Start of Task inputs

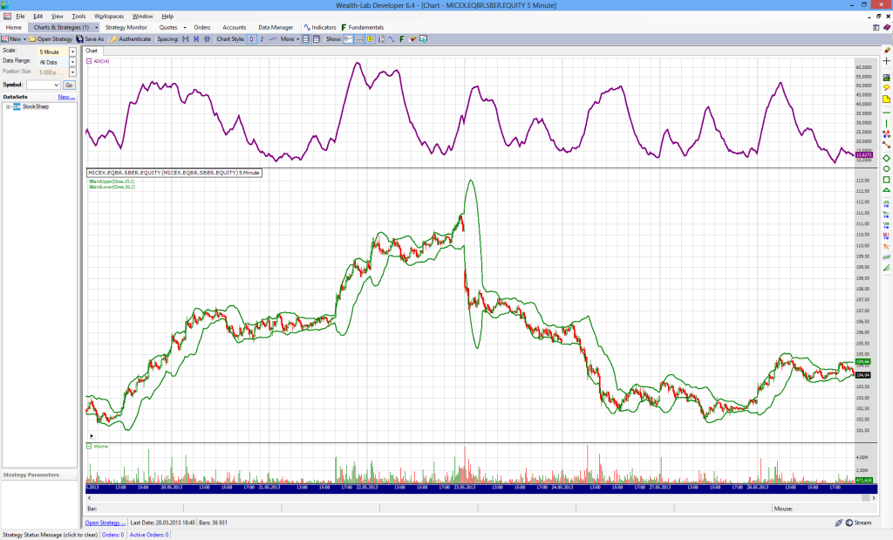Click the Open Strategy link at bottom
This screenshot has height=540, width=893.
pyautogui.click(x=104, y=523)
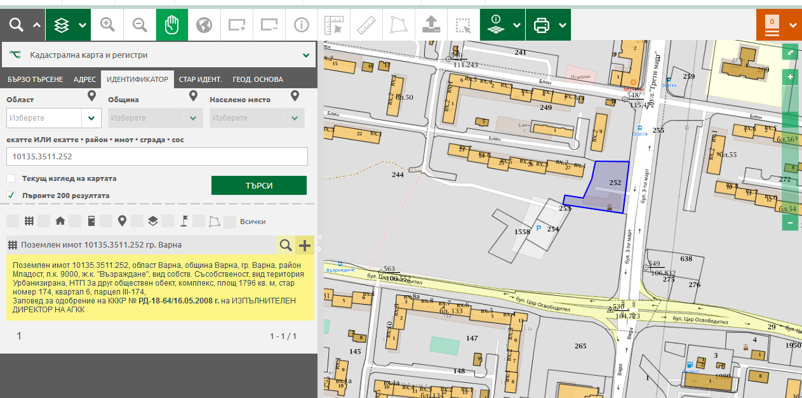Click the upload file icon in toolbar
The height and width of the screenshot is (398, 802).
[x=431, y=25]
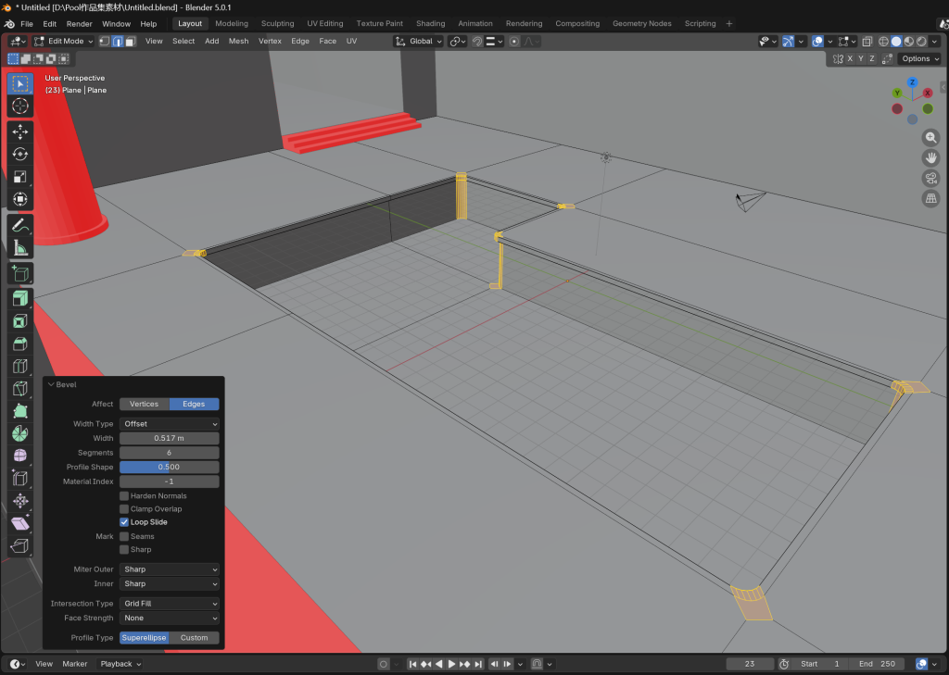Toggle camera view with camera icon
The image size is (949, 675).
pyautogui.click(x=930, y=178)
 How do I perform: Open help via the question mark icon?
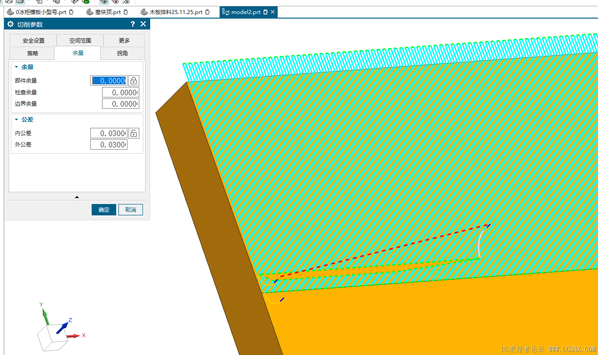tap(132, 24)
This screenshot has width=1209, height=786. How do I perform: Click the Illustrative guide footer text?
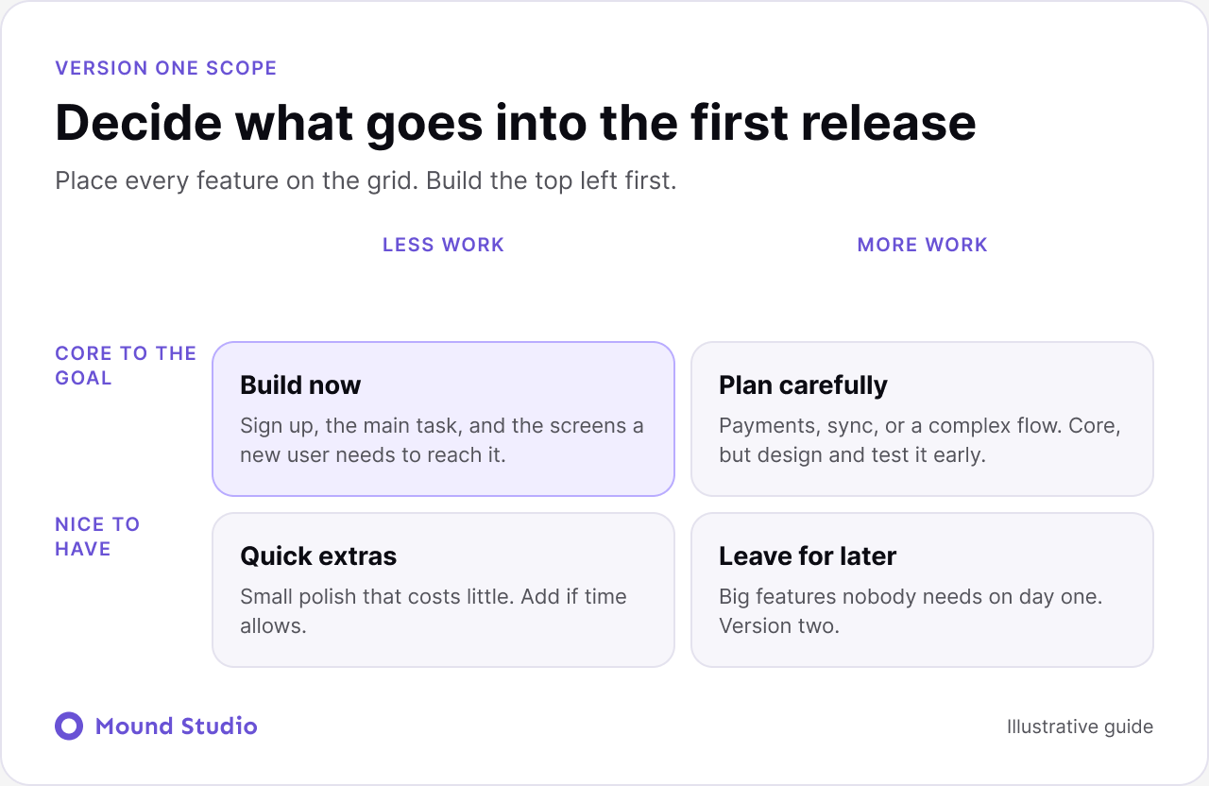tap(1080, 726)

End of Task inputs

◆ **Problem requirements**
Give again, exactly, each line from the one that contains "How do I perform: Open" through the last line of the material above. Pictures do not belong in the copy.

◆ **Task response**
 How do I perform: Open help via the question mark icon?
tap(132, 24)
This screenshot has width=1209, height=786. How do I perform: Click the Illustrative guide footer text?
tap(1080, 726)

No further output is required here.